§ Stated task: Return every line below word for word, leaving the pictures out of your answer.

(Collection entries)
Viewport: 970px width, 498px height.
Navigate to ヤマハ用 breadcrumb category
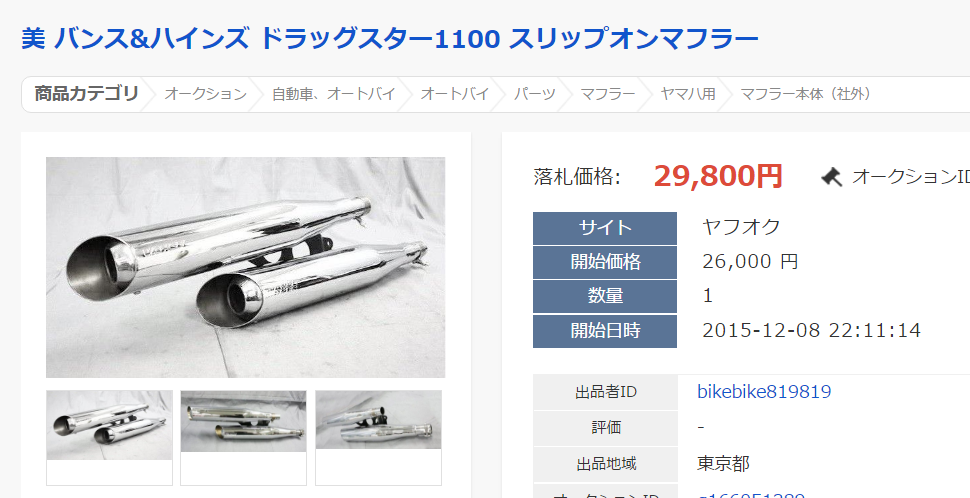click(x=688, y=94)
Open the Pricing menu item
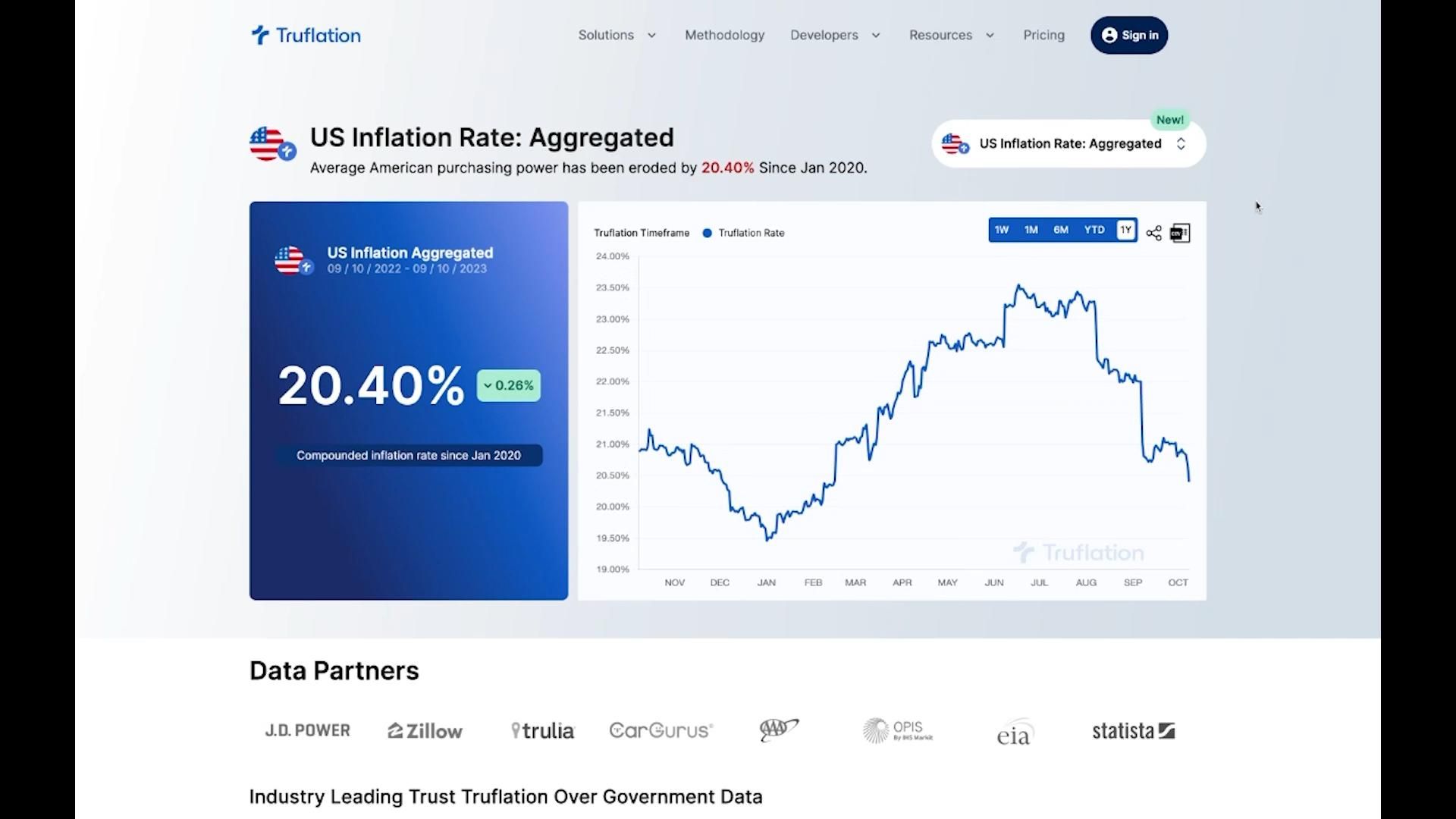Image resolution: width=1456 pixels, height=819 pixels. (1043, 35)
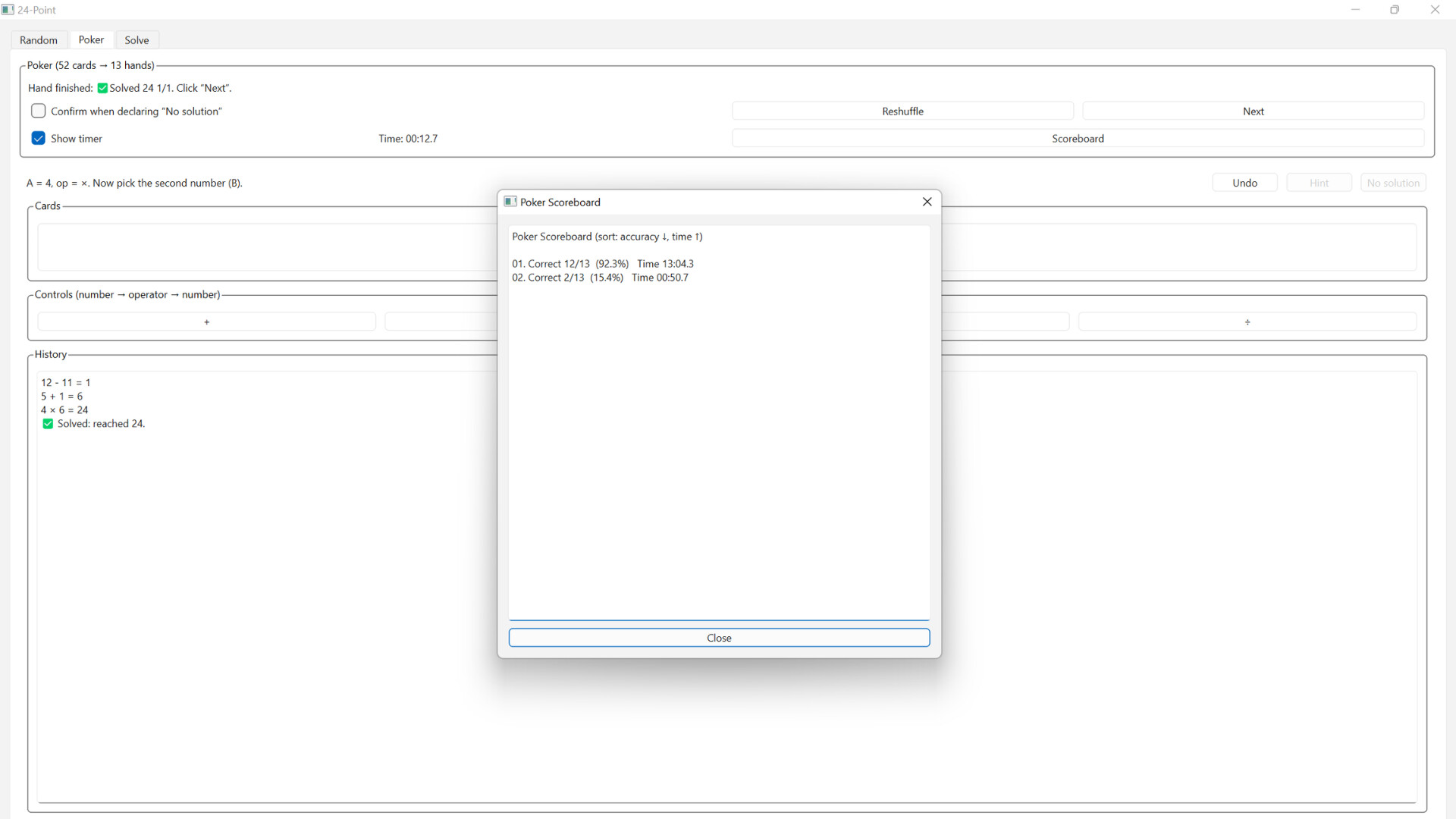Viewport: 1456px width, 819px height.
Task: Click the 24-Point app icon in title bar
Action: 8,10
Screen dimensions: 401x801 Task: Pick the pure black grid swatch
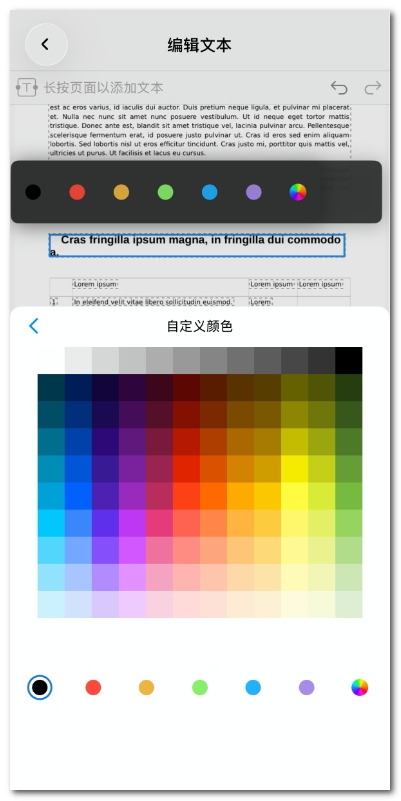click(x=349, y=361)
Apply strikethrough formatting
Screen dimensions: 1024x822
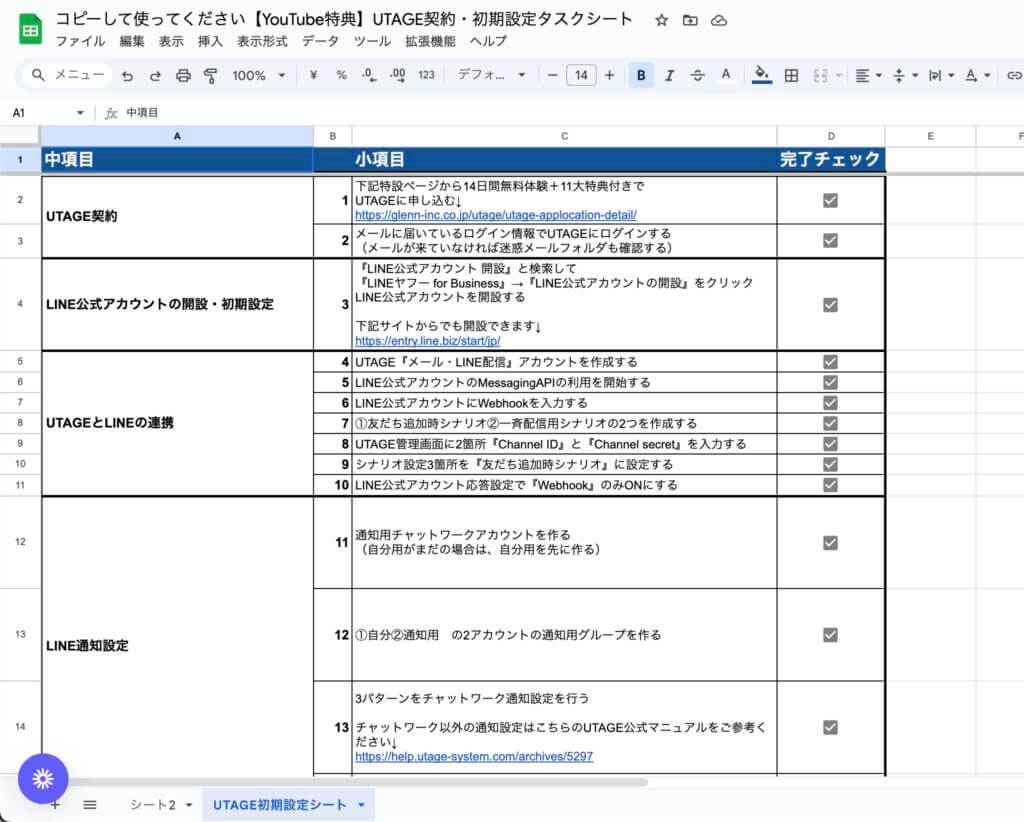click(x=697, y=75)
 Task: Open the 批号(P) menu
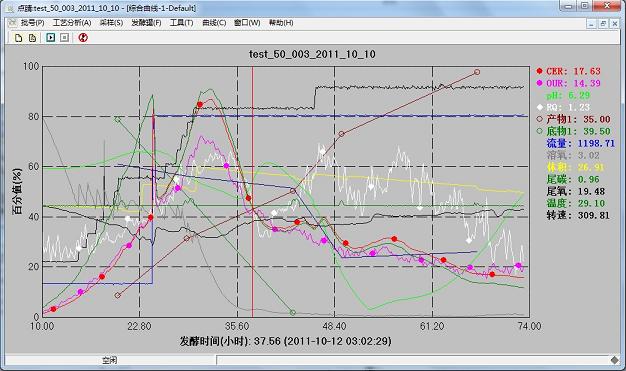coord(33,23)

§ Response to this exercise:
Viewport: 970px width, 498px height.
Navigate to ヤマハ用 breadcrumb category
click(x=688, y=94)
Open the Pricing menu item
Image resolution: width=1456 pixels, height=819 pixels. (1043, 35)
Viewport: 1456px width, 819px height.
Task: Click the 24-Point app icon in title bar
Action: 8,10
Screen dimensions: 401x801 Task: Pick the pure black grid swatch
click(x=349, y=361)
Apply strikethrough formatting
Screen dimensions: 1024x822
click(x=697, y=75)
 Task: Open the 批号(P) menu
coord(33,23)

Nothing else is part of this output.